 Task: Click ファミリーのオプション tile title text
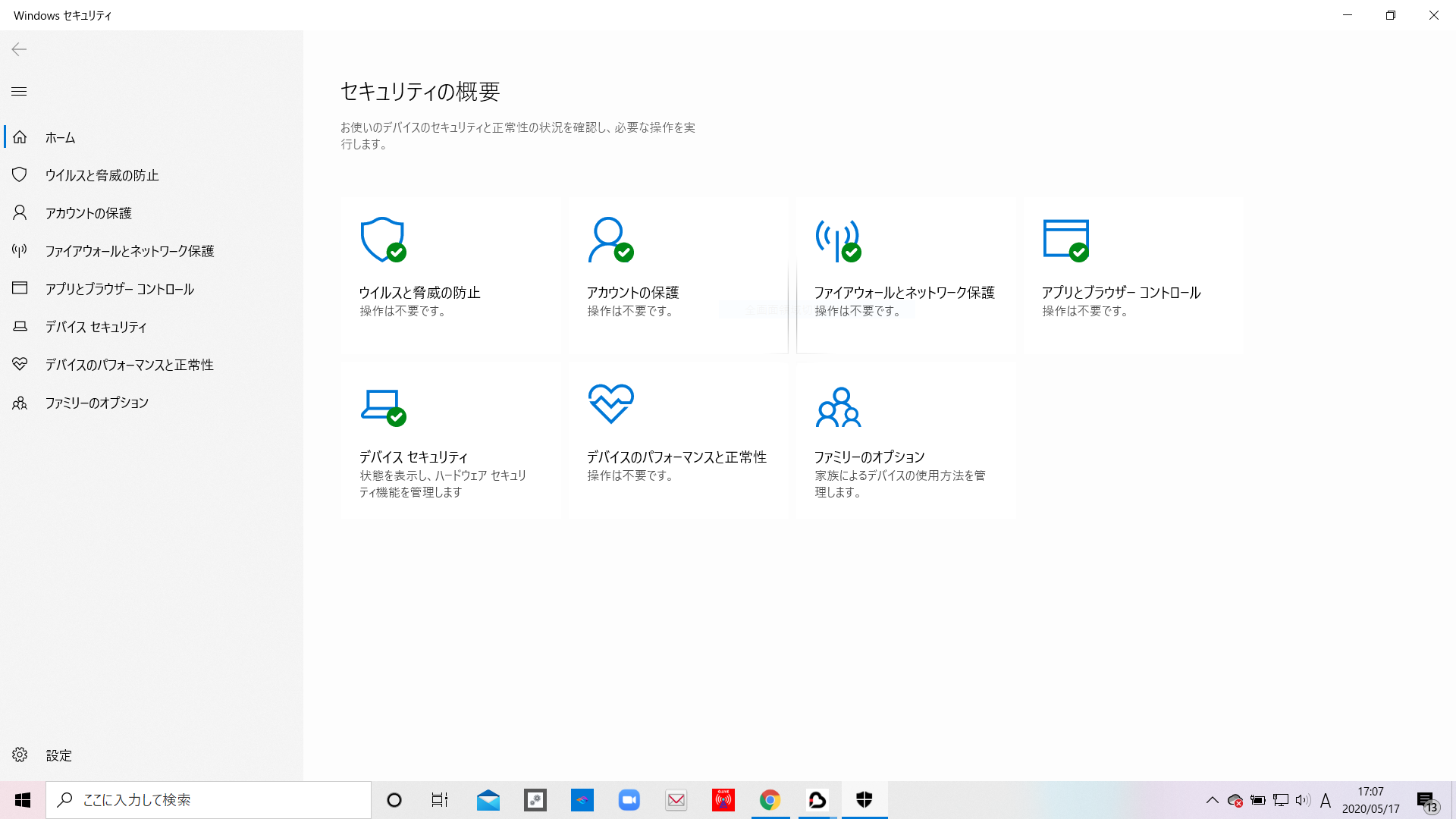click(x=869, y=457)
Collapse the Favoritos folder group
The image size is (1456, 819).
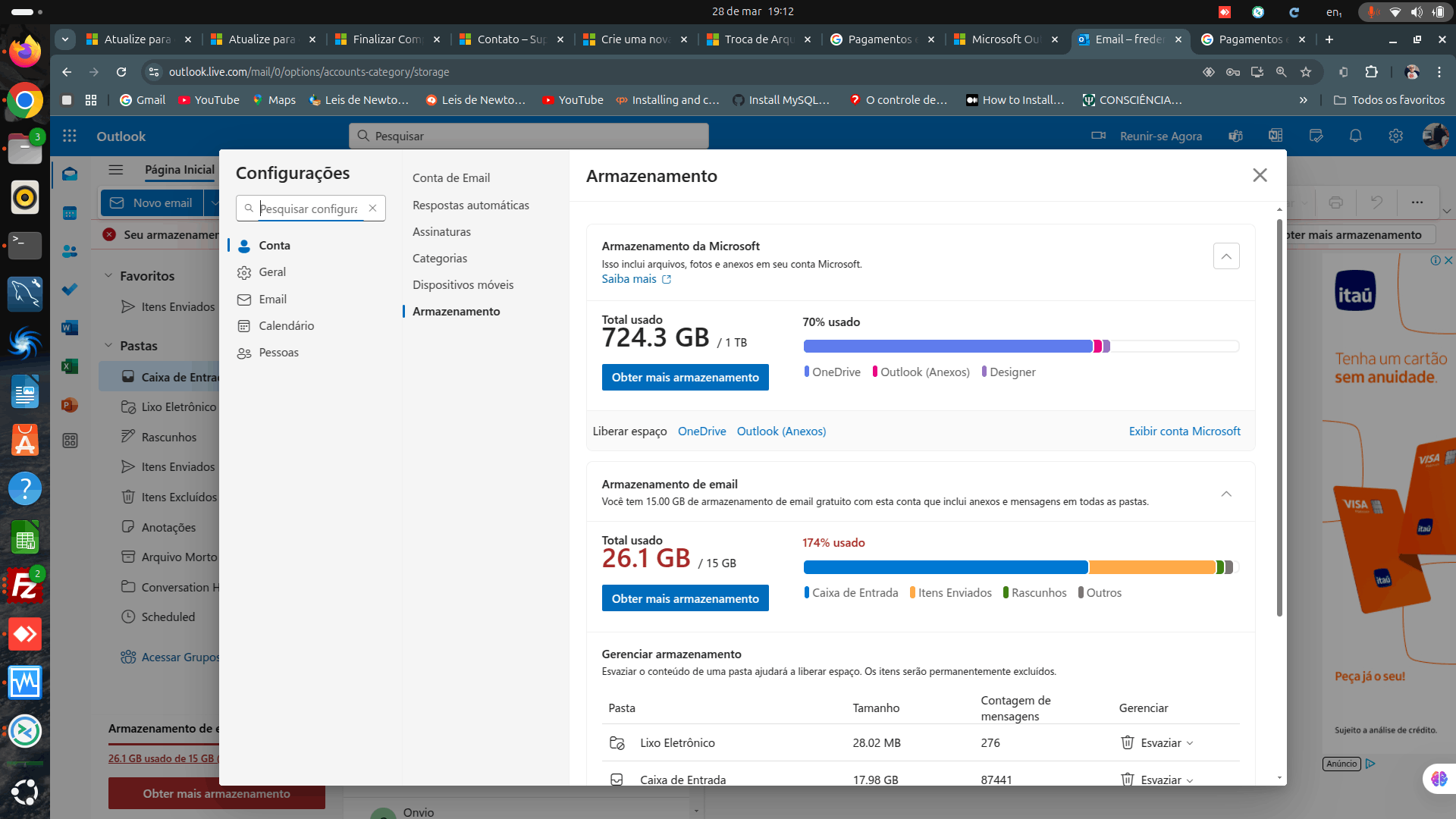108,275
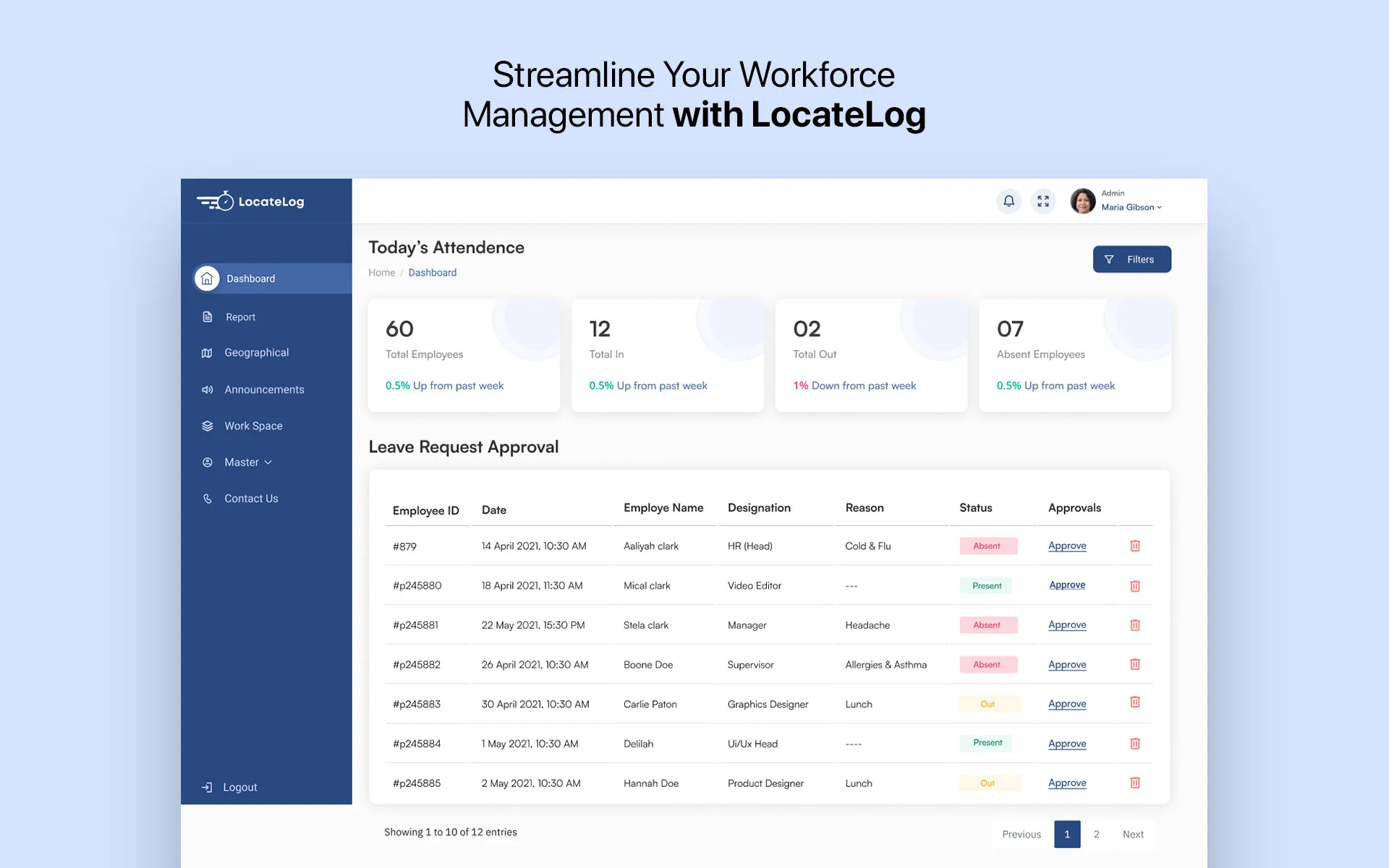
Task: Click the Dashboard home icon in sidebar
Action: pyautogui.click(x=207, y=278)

______________________________

> [Work instructions]:
Would you please retype the material above exactly and leave out each picture?

> [Exercise solution]:
 Task: Click ファミリーのオプション tile title text
click(x=869, y=457)
Collapse the Favoritos folder group
The image size is (1456, 819).
108,275
Task: Click the Dashboard home icon in sidebar
Action: pyautogui.click(x=207, y=278)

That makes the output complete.